Written evidence from JUSTICE (COV0008)
- JUSTICE is an all-party law reform and human rights organisation working to strengthen the justice system – administrative, civil and criminal – in the United Kingdom. It is the UK section of the International Commission of Jurists.
- This briefing is pursuant to the call from the Joint Committee on Human Rights (“JCHR”) for written submissions on the human rights implications of Government’s response to the COVID-19 crisis.
Sunset and Parliamentary review provisions in Coronavirus Bill 2019-21 (“The Bill”)
- Clause 89 of the Bill provides that the legislation (other than the provisions listed under subsection 2) expires at the end of a period of two years. Clause 90 allows for a “relevant national authority” to shorten or lengthen (up to six months, on a repeatable basis) the expiry date of any provision.
- Following Government amendment at Commons Committee stage, Clause 98 provides for six-monthly Parliamentary review of the legislation. Clause 99 requires a debate to be held in both Houses about the status of a report on the use of the powers in the Bill (produced by the Secretary of State in accordance with clause 83) one year after Royal Assent.

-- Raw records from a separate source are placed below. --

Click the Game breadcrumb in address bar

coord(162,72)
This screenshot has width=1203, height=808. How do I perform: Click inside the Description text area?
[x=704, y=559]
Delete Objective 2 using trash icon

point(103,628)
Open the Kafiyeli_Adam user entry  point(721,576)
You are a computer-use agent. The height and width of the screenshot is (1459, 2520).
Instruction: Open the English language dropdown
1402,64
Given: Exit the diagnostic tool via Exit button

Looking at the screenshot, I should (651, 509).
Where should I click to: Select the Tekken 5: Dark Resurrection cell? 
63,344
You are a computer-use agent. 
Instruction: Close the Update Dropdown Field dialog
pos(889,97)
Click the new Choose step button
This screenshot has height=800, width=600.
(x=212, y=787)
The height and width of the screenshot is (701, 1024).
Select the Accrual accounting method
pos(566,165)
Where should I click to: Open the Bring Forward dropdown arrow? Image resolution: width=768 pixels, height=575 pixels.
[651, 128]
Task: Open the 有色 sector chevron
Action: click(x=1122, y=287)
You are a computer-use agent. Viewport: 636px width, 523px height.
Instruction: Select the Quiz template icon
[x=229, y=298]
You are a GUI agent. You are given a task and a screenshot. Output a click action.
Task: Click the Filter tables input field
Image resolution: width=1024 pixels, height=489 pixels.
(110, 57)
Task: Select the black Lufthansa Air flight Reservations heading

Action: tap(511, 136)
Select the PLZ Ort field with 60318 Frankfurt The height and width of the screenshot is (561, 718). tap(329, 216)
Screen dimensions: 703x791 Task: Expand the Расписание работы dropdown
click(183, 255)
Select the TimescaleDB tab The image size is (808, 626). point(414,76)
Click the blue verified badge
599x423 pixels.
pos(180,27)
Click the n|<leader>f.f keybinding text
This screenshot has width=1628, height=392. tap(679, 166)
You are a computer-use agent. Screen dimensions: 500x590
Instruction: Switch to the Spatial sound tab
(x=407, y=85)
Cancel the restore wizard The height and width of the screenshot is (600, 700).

- The proportionality of any emergency legislation must be viewed in relation to its intended duration. It is imperative that emergency powers do not remain in place for longer than the emergency itself. Government recognises that limiting the duration of the Bill is of great importance: “this Bill has been introduced to support public bodies, and wider society, in responding to the covid-19 outbreak and so is time limited”.
- However, the two-year period provided for in Clause 89 is out of step with previous emergency legislation. The operative powers under Anti-terrorism, Crime and Security Act 2001, Prevention of Terrorism Act 2005 and Terrorism Act 2006 were subject to a 12-month sunset clause.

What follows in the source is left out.